HOW TO COMPLETE THIS TASK: If you see a picture in the data below, omit it and copy the rest exactly.

MATERIAL FOR THE TASK START

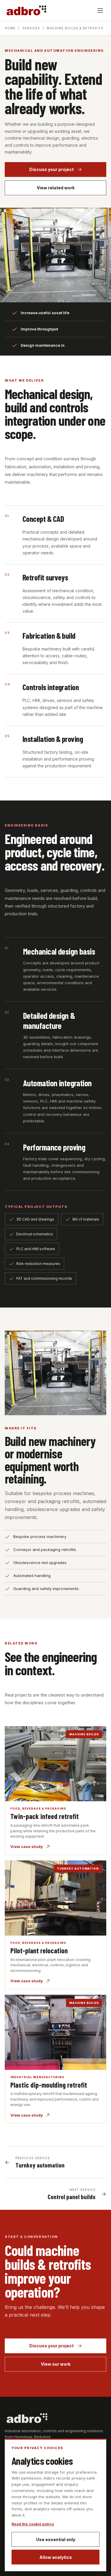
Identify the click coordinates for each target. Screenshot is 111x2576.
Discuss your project (51, 169)
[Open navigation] (100, 10)
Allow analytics (55, 2557)
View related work (56, 187)
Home (10, 28)
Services (31, 28)
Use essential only (55, 2539)
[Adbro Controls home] (26, 10)
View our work (55, 2364)
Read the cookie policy (33, 2524)
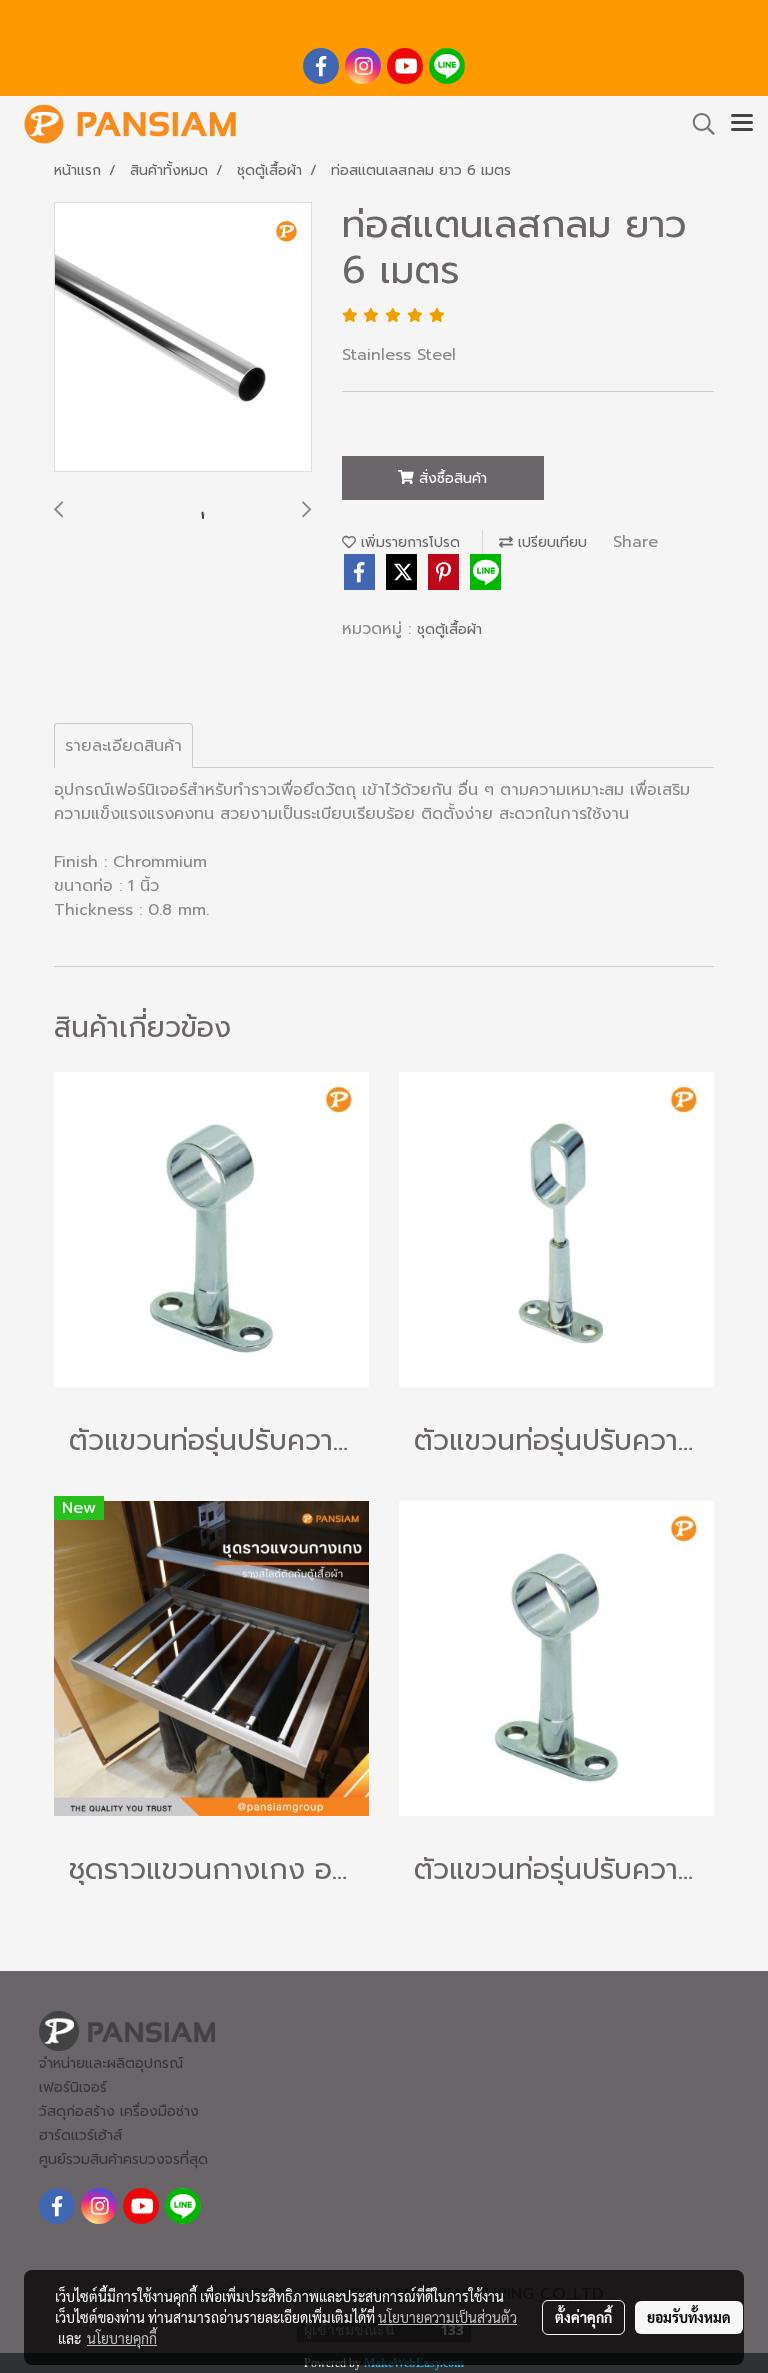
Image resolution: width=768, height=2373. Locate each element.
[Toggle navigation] (742, 124)
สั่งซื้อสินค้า (450, 478)
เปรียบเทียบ (550, 542)
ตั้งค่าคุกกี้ (583, 2317)
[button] (697, 124)
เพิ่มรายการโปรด (408, 542)
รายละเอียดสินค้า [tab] (123, 746)
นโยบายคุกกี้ (122, 2338)
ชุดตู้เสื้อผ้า (449, 629)
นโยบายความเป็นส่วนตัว (447, 2317)
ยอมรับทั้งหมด (689, 2317)
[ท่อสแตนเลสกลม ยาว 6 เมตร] (183, 338)
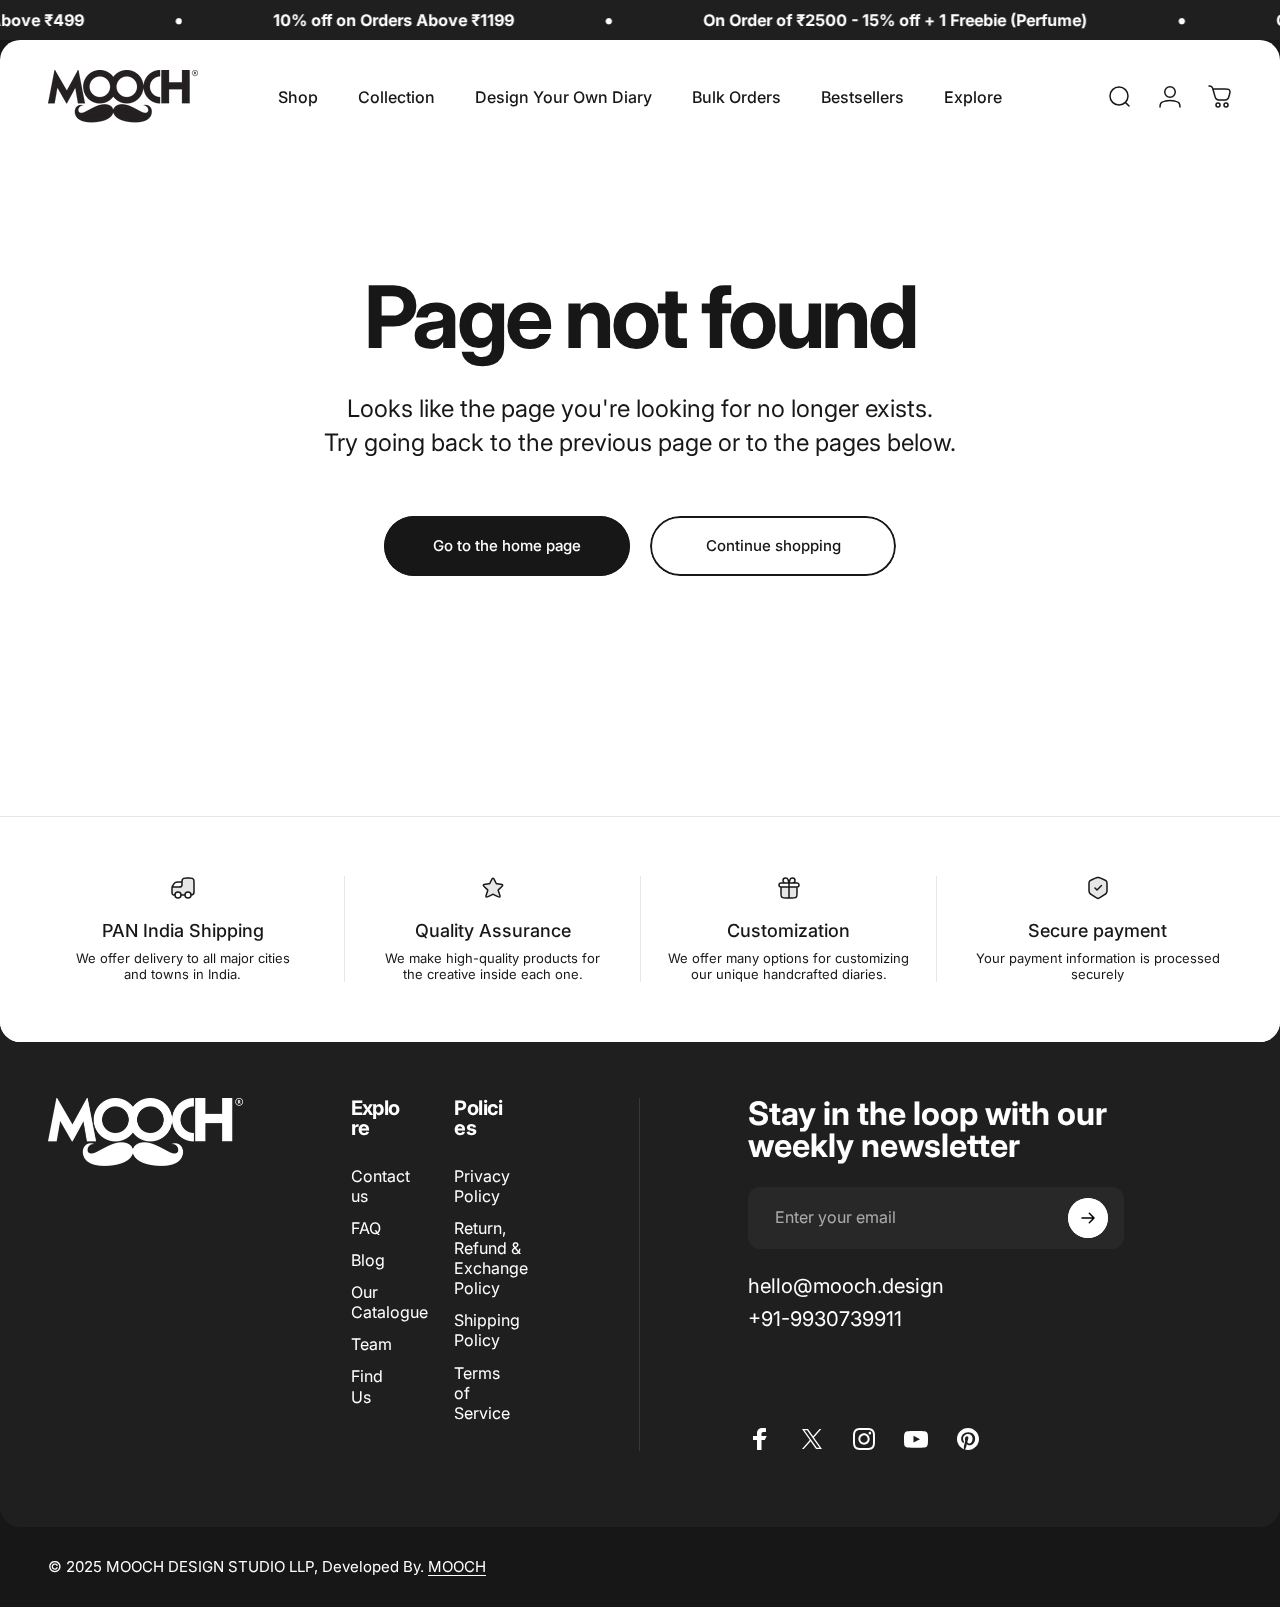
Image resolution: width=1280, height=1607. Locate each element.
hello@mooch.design (846, 1285)
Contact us (380, 1186)
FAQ (366, 1228)
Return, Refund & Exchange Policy (491, 1258)
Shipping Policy (487, 1330)
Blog (368, 1260)
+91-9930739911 (825, 1318)
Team (371, 1344)
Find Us (367, 1386)
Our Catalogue (389, 1302)
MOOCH (457, 1566)
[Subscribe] (1088, 1218)
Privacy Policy (482, 1186)
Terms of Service (482, 1393)
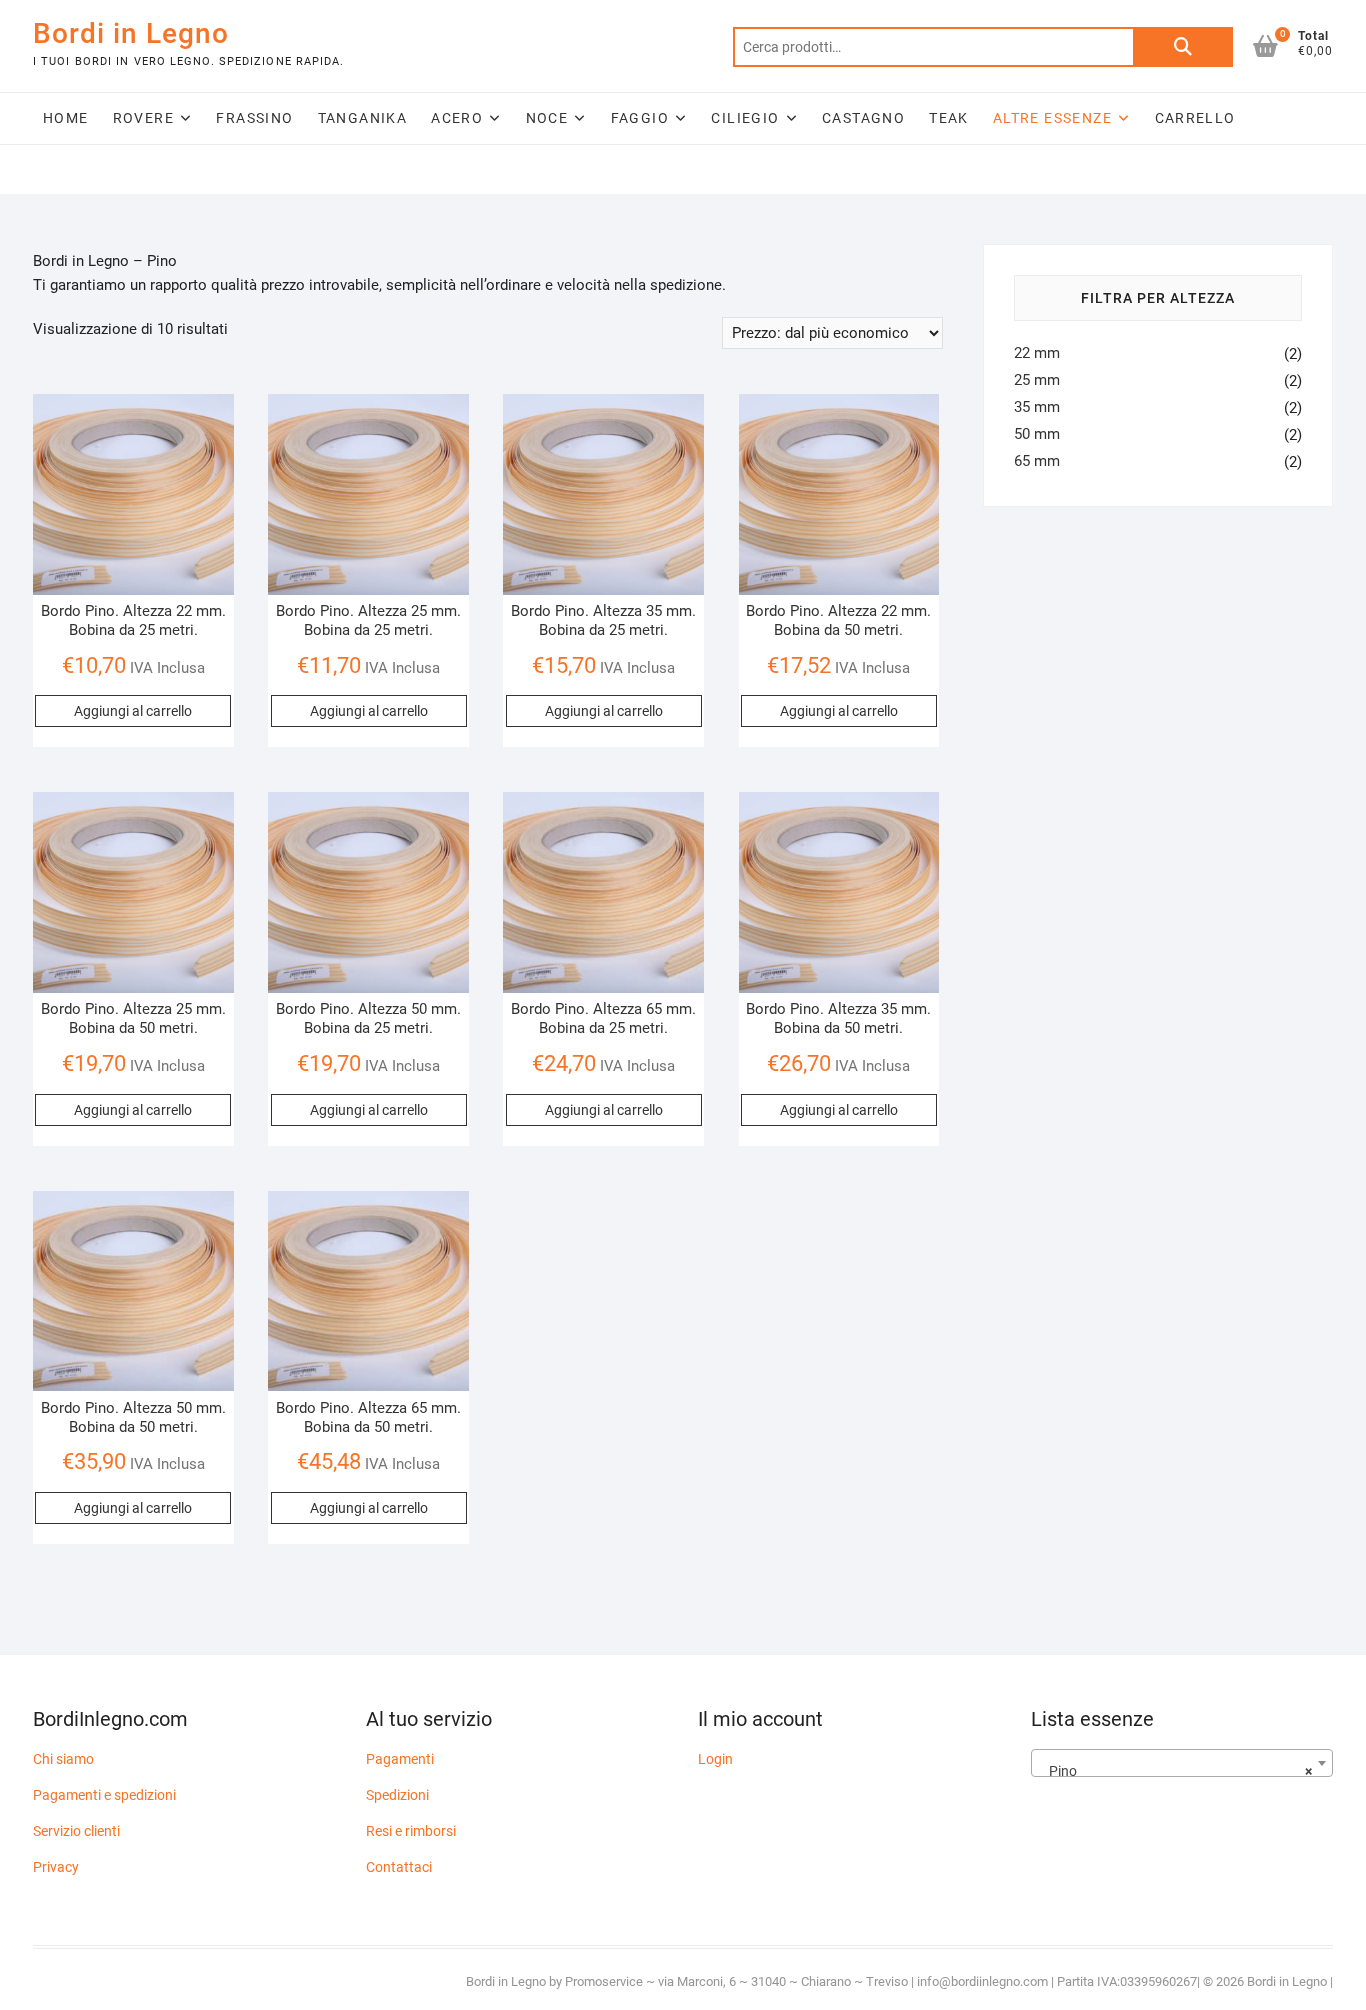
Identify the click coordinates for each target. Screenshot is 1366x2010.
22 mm (1037, 353)
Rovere (143, 118)
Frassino (254, 118)
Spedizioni (397, 1795)
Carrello (1195, 118)
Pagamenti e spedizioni (104, 1795)
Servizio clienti (76, 1831)
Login (715, 1759)
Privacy (56, 1867)
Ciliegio (745, 118)
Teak (949, 118)
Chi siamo (63, 1759)
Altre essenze (1052, 118)
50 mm (1037, 434)
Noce (547, 118)
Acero (457, 118)
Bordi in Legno (131, 33)
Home (66, 118)
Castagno (863, 118)
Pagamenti (400, 1759)
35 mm (1037, 407)
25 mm (1037, 380)
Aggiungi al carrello (133, 711)
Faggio (640, 118)
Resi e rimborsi (411, 1831)
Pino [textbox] (1176, 1771)
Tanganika (363, 118)
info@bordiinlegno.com (984, 1981)
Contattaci (399, 1867)
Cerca (1183, 47)
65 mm (1037, 461)
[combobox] (1182, 1763)
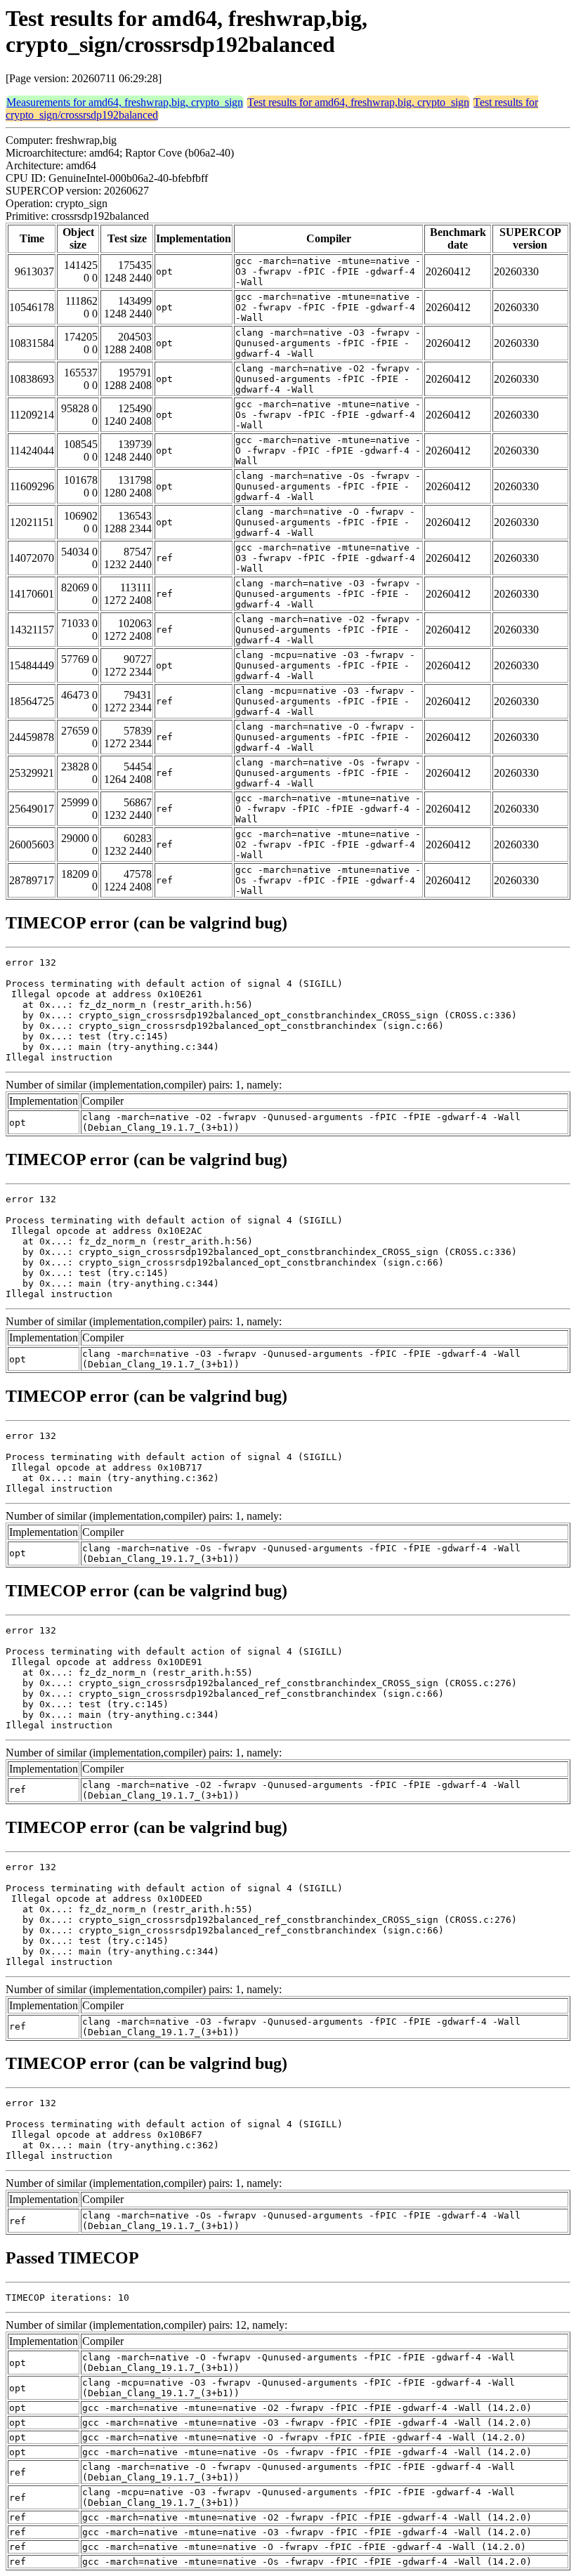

MATERIAL FOR THE TASK END

SOLUTION TO THIS TASK:
Identify the click coordinates for each target. Screenshot is 111x2576.
Discuss your project (51, 169)
[Open navigation] (100, 10)
Allow analytics (55, 2557)
View related work (56, 187)
Home (10, 28)
Services (31, 28)
Use essential only (55, 2539)
[Adbro Controls home] (26, 10)
View our work (55, 2364)
Read the cookie policy (33, 2524)
Image resolution: width=768, height=2373. Locate each element.
[Toggle navigation] (742, 124)
สั่งซื้อสินค้า (450, 478)
เปรียบเทียบ (550, 542)
ตั้งค่าคุกกี้ (583, 2317)
[button] (697, 124)
เพิ่มรายการโปรด (408, 542)
รายละเอียดสินค้า [tab] (123, 746)
นโยบายคุกกี้ (122, 2338)
ชุดตู้เสื้อผ้า (449, 629)
นโยบายความเป็นส่วนตัว (447, 2317)
ยอมรับทั้งหมด (689, 2317)
[ท่อสแตนเลสกลม ยาว 6 เมตร] (183, 338)
Image resolution: width=1280, height=1607. Locate each element.
hello@mooch.design (846, 1285)
Contact us (380, 1186)
FAQ (366, 1228)
Return, Refund & Exchange Policy (491, 1258)
Shipping Policy (487, 1330)
Blog (368, 1260)
+91-9930739911 (825, 1318)
Team (371, 1344)
Find Us (367, 1386)
Our Catalogue (389, 1302)
MOOCH (457, 1566)
[Subscribe] (1088, 1218)
Privacy Policy (482, 1186)
Terms of Service (482, 1393)
Identify the click coordinates for each target. Screenshot is 1366x2010.
22 mm (1037, 353)
Rovere (143, 118)
Frassino (254, 118)
Spedizioni (397, 1795)
Carrello (1195, 118)
Pagamenti e spedizioni (104, 1795)
Servizio clienti (76, 1831)
Login (715, 1759)
Privacy (56, 1867)
Ciliegio (745, 118)
Teak (949, 118)
Chi siamo (63, 1759)
Altre essenze (1052, 118)
50 mm (1037, 434)
Noce (547, 118)
Acero (457, 118)
Bordi in Legno (131, 33)
Home (66, 118)
Castagno (863, 118)
Pagamenti (400, 1759)
35 mm (1037, 407)
25 mm (1037, 380)
Aggiungi al carrello (133, 711)
Faggio (640, 118)
Resi e rimborsi (411, 1831)
Pino [textbox] (1176, 1771)
Tanganika (363, 118)
info@bordiinlegno.com (984, 1981)
Contattaci (399, 1867)
Cerca (1183, 47)
65 mm (1037, 461)
[combobox] (1182, 1763)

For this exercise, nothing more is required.